BACKGROUND

  • Human error is responsible for 1 in 3 transfusion related deaths
  • Use Positive Patient Identification (PPID) at every step of the transfusion pathway to uphold patient safety
    • ask patient to state his/her name and date of birth whilst checking against patient’s wristband
  • Encourage patients to report any symptoms experienced during or following a transfusion
  • Inform all patients who have received blood components or products that they can no longer be a blood donor

PREVIOUS ALLERGIC TRANSFUSION REACTIONS

Previous history

  • Most common with platelets (particularly apheresis) and plasma
  • Increased incidence in patients with a history of hay fever (but not causal)
  • Occur early during transfusion
    • within 15 min for mild allergic, often within few minutes for severe
  • Mild: affecting skin only e.g. rash, itching, hives
    • >80% allergic reactions are mild
  • Anaphylactic reactions affecting ≥2 organ systems vary in severity from mild to life-threatening
    • vast majority the former
  • Risk of recurrence is very low
    • approximately <1:50 and even in ‘frequent reactors’ <1:20, although reactions may cluster

Management of transfusions in patient with a history of allergic reaction

Previous mild reaction

  • No pre-medication
  • If reaction re-occurs, administer antihistamine

Moderate previous reaction

  • No evidence for routine pre-medication
    • if history of chronic recurring reactions, consider pre-medication with non-sedating, long-acting antihistamine
  • Monitor patient closely
  • Consider slower administration
  • Use pooled platelets in Platelet Additive Solution (PAS)
  • If reaction re-occurs, administer antihistamine

Severe previous reaction

  • Avoid transfusion wherever possible.

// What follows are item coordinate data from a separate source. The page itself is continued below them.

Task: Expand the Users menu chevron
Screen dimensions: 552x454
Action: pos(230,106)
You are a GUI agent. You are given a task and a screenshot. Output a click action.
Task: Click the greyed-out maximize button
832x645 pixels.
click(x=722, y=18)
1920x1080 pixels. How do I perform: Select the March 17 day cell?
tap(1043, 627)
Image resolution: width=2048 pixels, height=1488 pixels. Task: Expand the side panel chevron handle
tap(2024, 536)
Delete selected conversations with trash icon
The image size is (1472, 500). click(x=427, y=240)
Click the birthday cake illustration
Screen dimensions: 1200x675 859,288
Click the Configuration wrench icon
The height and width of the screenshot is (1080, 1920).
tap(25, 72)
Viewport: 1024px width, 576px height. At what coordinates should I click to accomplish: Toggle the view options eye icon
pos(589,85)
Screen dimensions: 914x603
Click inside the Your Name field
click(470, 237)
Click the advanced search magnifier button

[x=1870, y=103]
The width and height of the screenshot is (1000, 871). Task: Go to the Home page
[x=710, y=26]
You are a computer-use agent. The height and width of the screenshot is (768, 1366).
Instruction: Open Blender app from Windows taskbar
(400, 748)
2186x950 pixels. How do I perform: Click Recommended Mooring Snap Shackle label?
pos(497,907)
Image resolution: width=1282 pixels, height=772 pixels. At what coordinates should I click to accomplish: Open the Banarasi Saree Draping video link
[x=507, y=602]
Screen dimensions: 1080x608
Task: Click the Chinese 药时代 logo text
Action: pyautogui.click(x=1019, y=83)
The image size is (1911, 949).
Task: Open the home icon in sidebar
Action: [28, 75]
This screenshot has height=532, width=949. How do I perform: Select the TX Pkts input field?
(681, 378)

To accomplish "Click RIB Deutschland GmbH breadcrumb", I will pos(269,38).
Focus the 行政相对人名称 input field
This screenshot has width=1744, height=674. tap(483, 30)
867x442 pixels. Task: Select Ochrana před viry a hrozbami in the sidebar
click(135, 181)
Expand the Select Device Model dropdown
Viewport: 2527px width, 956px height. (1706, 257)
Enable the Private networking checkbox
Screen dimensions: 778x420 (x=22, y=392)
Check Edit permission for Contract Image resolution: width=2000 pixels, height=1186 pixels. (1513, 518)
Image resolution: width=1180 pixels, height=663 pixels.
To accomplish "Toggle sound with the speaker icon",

See Red cell transfusion guideline: Alternatives to transfusion
  • Use plasma reduced products
    • i.e. pooled platelets in PAS or Solvent-detergent treated Fresh Frozen plasma (SD-FFP)
  • Pre-medicate with histamine H1 (chlorphenamine or non-sedating antihistamine) and H2 receptor antagonists (cimetidine, ranitidine)
    • not hydrocortisone
  • Consider washed RBC/platelets (discuss with transfusion consultant/NHSBT), especially if history of life-threatening reaction
  • If IgA antibodies, consider components from IgA deficient donors (discuss with transfusion consultant/NHSBT)
  • Administer slowly in closely monitored unit

ACUTE TRANSFUSION REACTIONS (ATRs)

  • Acute transfusion reactions (ATRs) occur during or <24 hr following a transfusion
  • Transfusion associated circulatory overload (TACO) is the commonest cause of morbidity and mortality relating to transfusion
  • For all suspected ATRs
    • temporarily stop the transfusion
    • confirm product against PPID and ensure component integrity
    • perform full set of observations including fluid balance

Symptoms and signs of an ATR

  • Fever, chills, rigors, tachycardia, respiratory distress
  • Hyper- or hypotension, collapse
  • Flushing, urticaria
  • Pain (bone, muscle, chest, abdominal)
  • Nausea, general malaise
  • Rapid onset of loin/abdominal pain, a ‘feeling of impending doom’ and/or warmth along vein may represent an acute haemolytic transfusion reaction e.g. ABO incompatible transfusion
  • In an unconscious patient, the first indication of ATR may include tachycardia, hypotension, bleeding

Management of suspected ATR


Stop the transfusion
  • Undertake rapid clinical assessment
  • Check pateint ID/Blood compatablity label
  • Visual assessment of transfusion solution
  • Decide on severity of reaction and appropriate action. See advice below
Adverse reactions to blood transfusion

DELAYED ADVERSE REACTIONS

  • Delayed haemolytic transfusion reactions (DHTR) occur >24 hr after transfusion in a patient who has been previously allo-immunised to a red cell antigen by blood transfusion or pregnancy

Prevention

  • Timings of Group &Save samples should reflect patient’s current immune status
    • although allo-antibodies may be undetectable in pre-transfusion screening
  • Provide irradiated blood components where necessary to prevent transfusion-associated graft vs host disease (TaGVHD)
    • where viable lymphocytes engraft and mount a fatal immune response in susceptible patients
  • Patients born after 1/1/1996 should receive non-UK, virally inactivated plasma products
    • transmission of variant Creutzfeldt-Jakob disease (vCJD) remains a concern

Symptoms and signs

Delayed haemolytic transfusion reaction (DHTR)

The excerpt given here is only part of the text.